2009 swine flu pandemic in Turkey

The 2009 flu pandemic was a global outbreak of a new strain of influenza A virus subtype H1N1, first identified in April 2009, termed Pandemic H1N1/09 virus by the World Health Organization (WHO)[39] and colloquially called swine flu. The outbreak was first observed in Mexico,[40] and quickly spread globally. On 11 June 2009, WHO declared the outbreak to be a pandemic.[41][42] The overwhelming majority of patients experience mild symptoms",[41] but some persons are in higher risk groups, such as those with asthma, diabetes,[43][44] obesity, heart disease, or who are pregnant or have a weakened immune system.[45] In the rare severe cases, around 3–5 days after symptoms manifest, the sufferer's condition declines quickly, often to the point respiratory failure.[46]

Turkish H1N1 control
Turkish H1N1 control

The virus reached Turkey in May 2009. A U.S. citizen, flying from the United States via Amsterdam was found to be suffering from the swine flu after arriving at Istanbul's Atatürk International Airport.[47] Turkey is the 17th country in Europe and the 36th country in the world to report an incident of swine flu.

Items in a dataset:
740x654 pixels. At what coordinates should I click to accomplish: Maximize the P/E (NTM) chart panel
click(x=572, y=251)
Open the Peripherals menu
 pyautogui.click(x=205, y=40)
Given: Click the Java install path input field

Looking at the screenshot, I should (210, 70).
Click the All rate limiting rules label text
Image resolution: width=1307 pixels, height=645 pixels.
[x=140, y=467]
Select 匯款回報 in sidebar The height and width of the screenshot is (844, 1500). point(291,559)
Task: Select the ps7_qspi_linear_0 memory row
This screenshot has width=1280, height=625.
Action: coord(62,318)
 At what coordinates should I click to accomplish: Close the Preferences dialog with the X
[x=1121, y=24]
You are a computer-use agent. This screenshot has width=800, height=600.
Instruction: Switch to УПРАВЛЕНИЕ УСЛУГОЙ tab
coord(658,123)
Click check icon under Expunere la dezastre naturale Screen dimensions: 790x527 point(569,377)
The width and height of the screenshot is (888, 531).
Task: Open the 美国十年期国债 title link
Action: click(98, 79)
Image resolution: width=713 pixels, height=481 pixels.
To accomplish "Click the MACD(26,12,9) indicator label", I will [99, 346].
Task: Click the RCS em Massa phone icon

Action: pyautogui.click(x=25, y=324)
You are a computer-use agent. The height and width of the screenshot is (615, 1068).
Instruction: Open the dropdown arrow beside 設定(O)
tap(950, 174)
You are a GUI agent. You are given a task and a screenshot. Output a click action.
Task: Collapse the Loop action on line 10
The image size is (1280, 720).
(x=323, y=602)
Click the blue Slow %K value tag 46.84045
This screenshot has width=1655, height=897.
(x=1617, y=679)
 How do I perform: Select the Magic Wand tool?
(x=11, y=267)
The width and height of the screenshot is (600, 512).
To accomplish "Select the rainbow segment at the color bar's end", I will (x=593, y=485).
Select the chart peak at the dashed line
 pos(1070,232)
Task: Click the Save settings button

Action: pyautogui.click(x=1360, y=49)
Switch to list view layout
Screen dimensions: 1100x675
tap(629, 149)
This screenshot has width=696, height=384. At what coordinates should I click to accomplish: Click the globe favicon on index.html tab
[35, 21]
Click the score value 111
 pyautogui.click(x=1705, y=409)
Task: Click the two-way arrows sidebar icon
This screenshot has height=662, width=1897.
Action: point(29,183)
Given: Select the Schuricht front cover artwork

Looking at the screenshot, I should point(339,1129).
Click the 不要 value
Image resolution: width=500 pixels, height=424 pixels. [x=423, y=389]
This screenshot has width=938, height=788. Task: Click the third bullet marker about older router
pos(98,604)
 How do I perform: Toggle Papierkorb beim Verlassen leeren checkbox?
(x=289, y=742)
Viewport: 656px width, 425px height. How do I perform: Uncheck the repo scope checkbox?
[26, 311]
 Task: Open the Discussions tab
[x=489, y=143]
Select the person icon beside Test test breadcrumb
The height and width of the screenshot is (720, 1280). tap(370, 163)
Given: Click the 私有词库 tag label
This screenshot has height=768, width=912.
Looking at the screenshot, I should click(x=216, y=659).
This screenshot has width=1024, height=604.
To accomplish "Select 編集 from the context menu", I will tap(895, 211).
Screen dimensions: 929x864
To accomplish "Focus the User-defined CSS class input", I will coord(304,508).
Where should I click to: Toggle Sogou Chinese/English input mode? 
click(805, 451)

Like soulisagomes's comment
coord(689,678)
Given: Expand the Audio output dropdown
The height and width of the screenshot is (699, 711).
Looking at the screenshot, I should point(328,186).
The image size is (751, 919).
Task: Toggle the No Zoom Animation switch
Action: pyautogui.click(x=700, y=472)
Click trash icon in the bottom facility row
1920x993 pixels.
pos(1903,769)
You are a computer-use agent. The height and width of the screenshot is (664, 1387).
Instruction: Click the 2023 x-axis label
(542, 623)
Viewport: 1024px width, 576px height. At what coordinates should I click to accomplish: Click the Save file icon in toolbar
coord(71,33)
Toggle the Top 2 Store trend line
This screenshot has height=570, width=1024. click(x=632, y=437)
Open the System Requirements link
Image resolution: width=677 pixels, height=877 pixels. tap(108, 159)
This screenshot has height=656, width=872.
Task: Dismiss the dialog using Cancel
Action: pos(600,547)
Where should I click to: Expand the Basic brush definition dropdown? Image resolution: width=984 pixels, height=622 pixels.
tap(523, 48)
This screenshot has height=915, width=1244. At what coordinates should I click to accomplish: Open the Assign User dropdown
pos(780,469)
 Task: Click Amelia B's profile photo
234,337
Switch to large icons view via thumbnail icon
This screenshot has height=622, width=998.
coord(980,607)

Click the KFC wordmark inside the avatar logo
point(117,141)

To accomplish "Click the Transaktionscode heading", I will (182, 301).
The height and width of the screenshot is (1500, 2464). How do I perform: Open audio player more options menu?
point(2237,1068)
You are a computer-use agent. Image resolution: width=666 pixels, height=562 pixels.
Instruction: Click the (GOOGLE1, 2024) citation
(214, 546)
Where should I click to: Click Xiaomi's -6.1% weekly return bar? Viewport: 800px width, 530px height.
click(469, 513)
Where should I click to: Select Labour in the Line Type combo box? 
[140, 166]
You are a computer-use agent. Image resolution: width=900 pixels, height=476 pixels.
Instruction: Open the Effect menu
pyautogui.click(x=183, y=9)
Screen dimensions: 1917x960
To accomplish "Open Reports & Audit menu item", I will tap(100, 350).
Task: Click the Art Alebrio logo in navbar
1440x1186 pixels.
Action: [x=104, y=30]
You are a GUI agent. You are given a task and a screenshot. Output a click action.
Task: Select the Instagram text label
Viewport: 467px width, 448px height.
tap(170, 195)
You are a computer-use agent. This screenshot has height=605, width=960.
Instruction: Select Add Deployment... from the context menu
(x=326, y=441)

WHAT YOU NEED TO DO:
1. Answer these questions from the swine flu text.
(a) In which country was the outbreak first observed?
(b) On what date did WHO declare the outbreak a pandemic?
(c) Among the countries of the world, where did Turkey rank in reporting an incident of swine flu?
2. In the swine flu text, copy the passage from "The virus reached" to "of swine flu." word for word.
This material stands apart from the swine flu text.

ANSWERS TO THE PROBLEMS:
1.
(a) Mexico
(b) 11 June 2009
(c) 36th

2.
The virus reached Turkey in May 2009. A U.S. citizen, flying from the United States via Amsterdam was found to be suffering from the swine flu after arriving at Istanbul's Atatürk International Airport.[47] Turkey is the 17th country in Europe and the 36th country in the world to report an incident of swine flu.